Element and text location data:
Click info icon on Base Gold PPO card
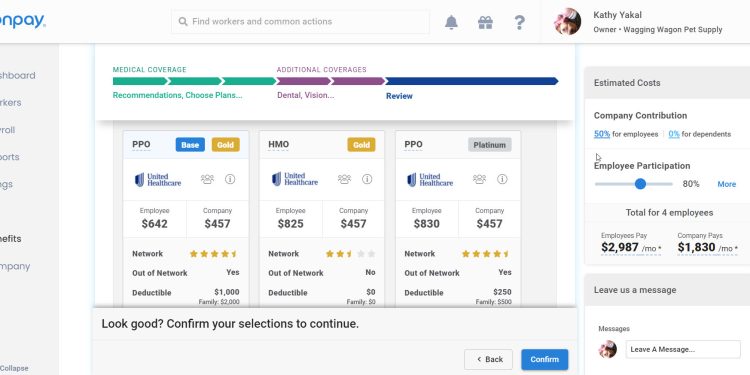 pyautogui.click(x=230, y=179)
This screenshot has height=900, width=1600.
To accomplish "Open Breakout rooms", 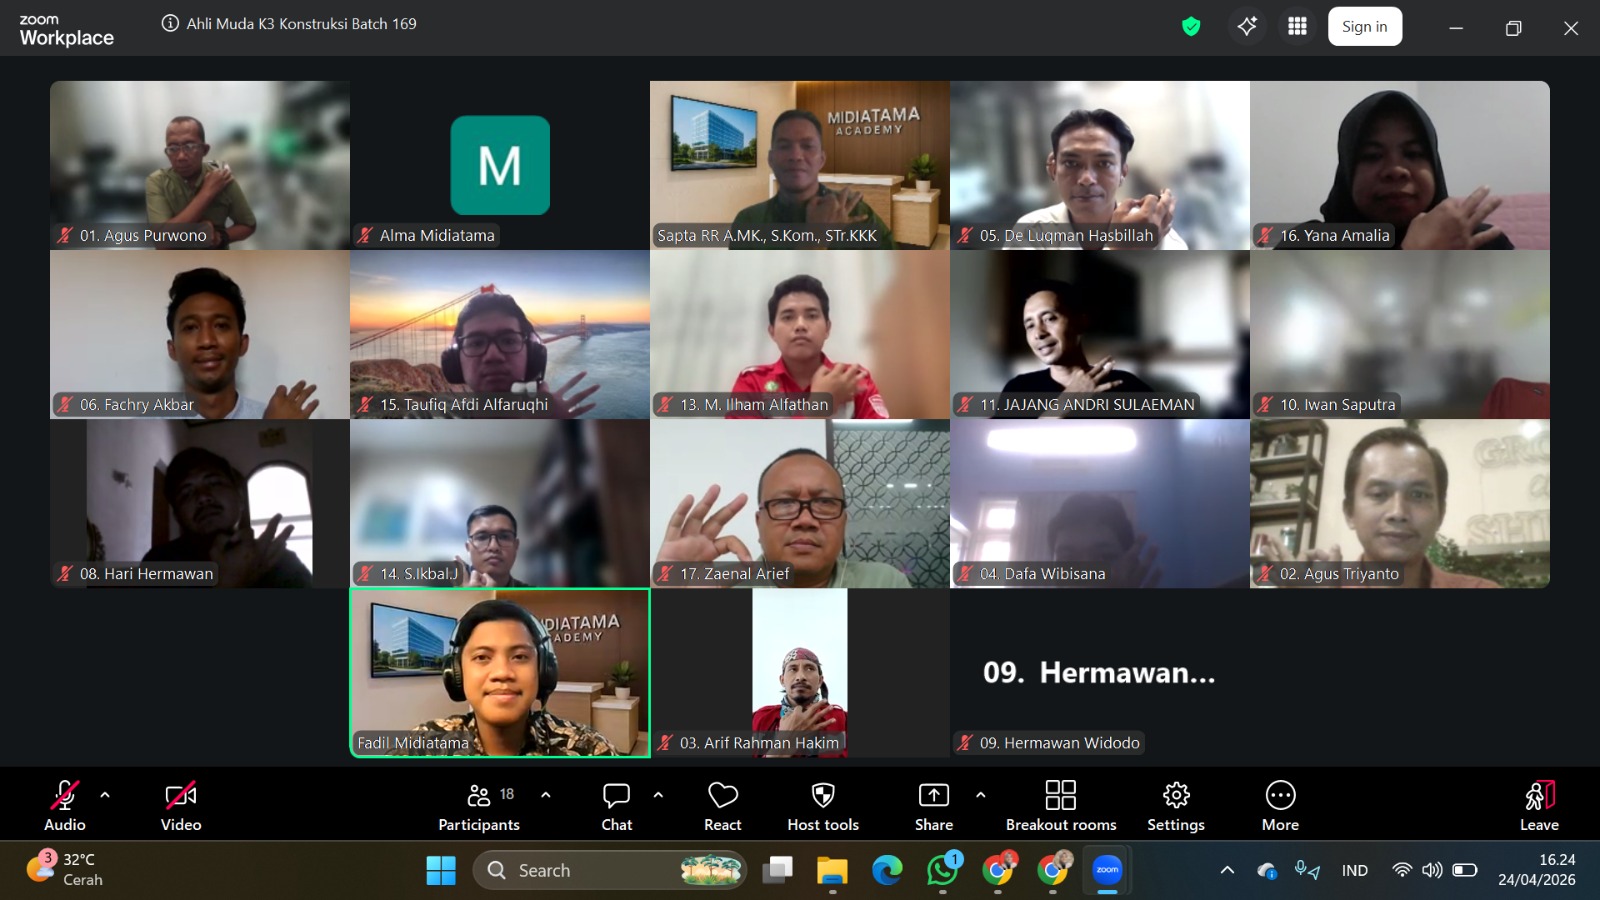I will [x=1060, y=805].
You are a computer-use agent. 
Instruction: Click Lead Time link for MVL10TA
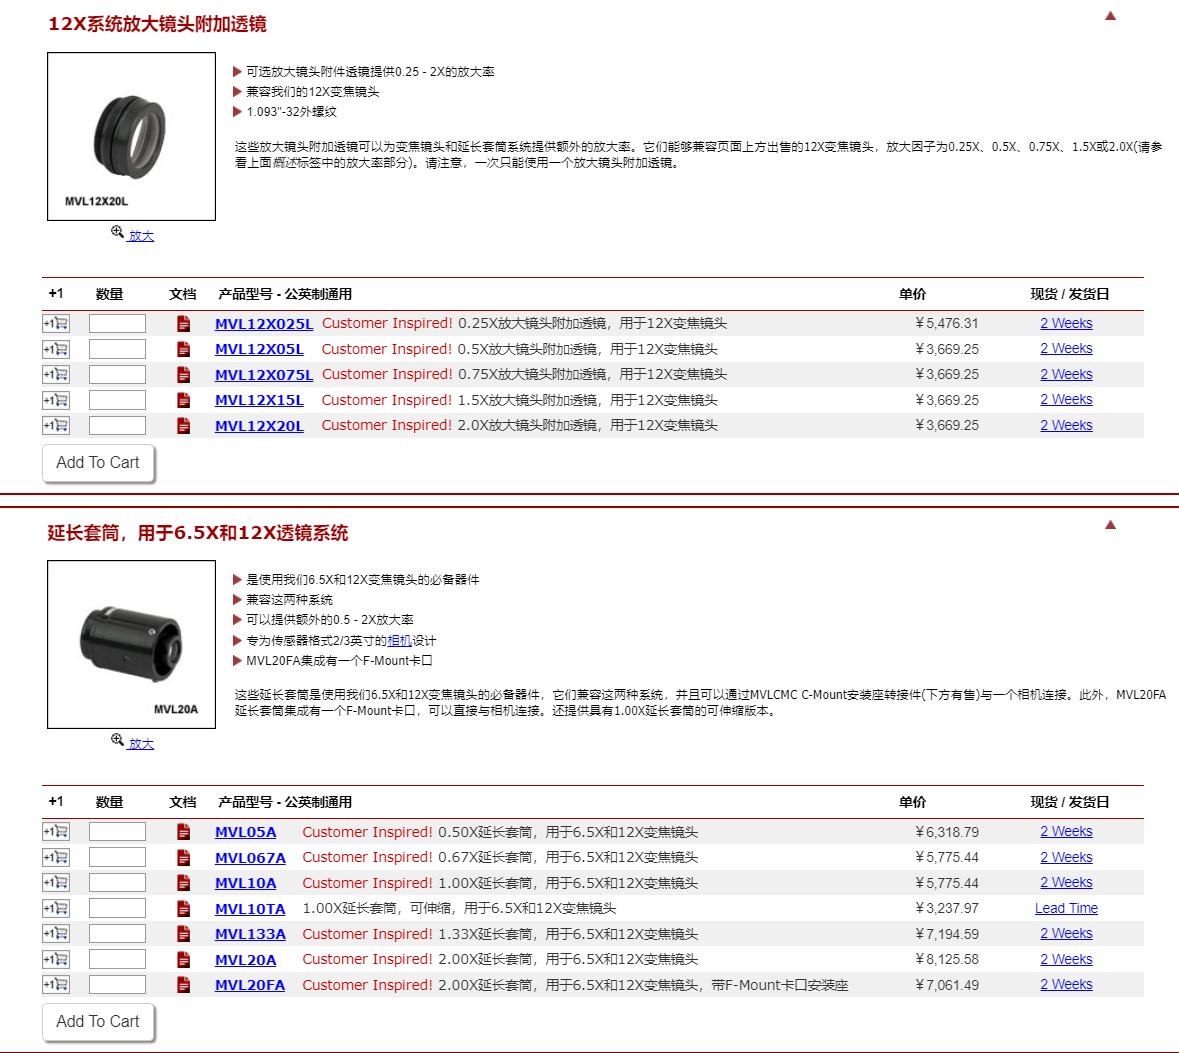point(1066,908)
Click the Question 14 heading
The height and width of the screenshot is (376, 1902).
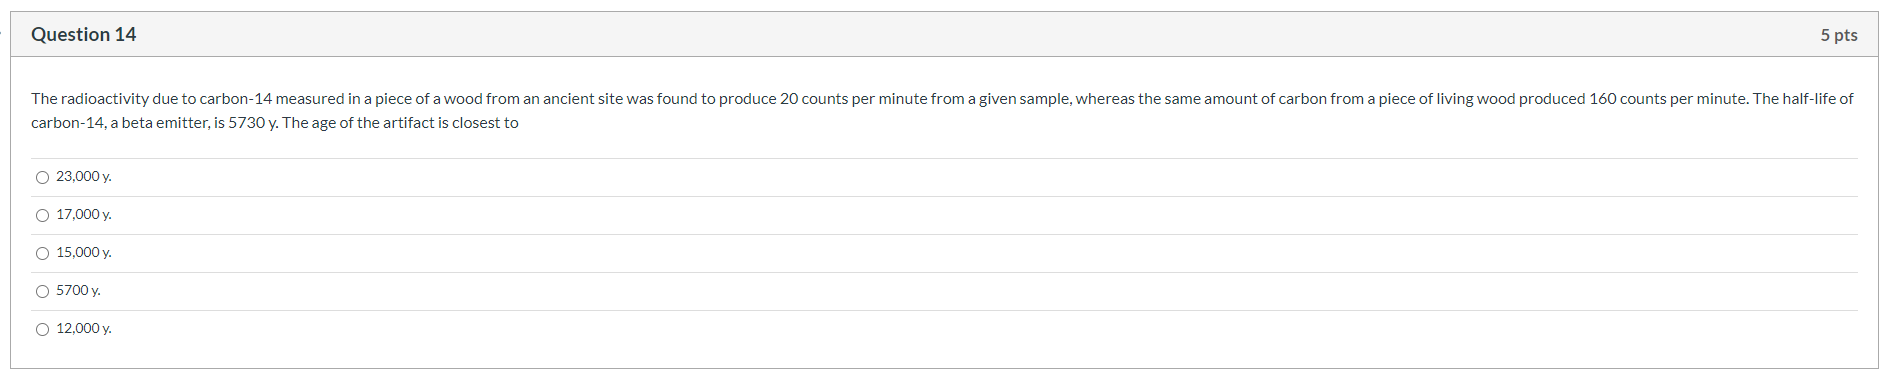click(x=84, y=34)
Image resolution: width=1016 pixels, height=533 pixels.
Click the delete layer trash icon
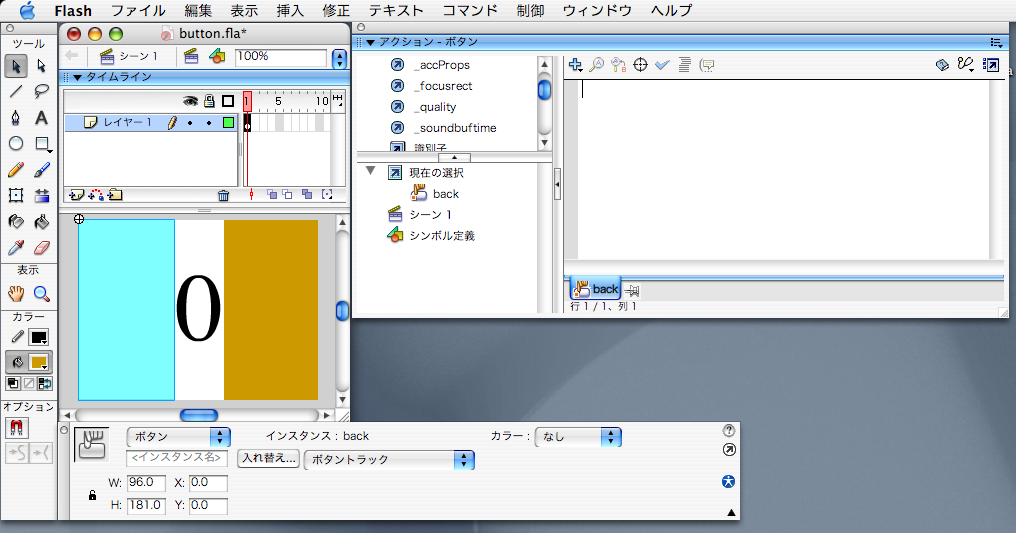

> [Work required] Reproduce the lines of the material verbatim, starting with the line that contains "Click the Question 14 heading" and continuing through the end of the material. Omit the pictures from your answer.

> [Solution to this task]
Click the Question 14 heading
The height and width of the screenshot is (376, 1902).
click(x=84, y=34)
Image resolution: width=1016 pixels, height=533 pixels.
Click the delete layer trash icon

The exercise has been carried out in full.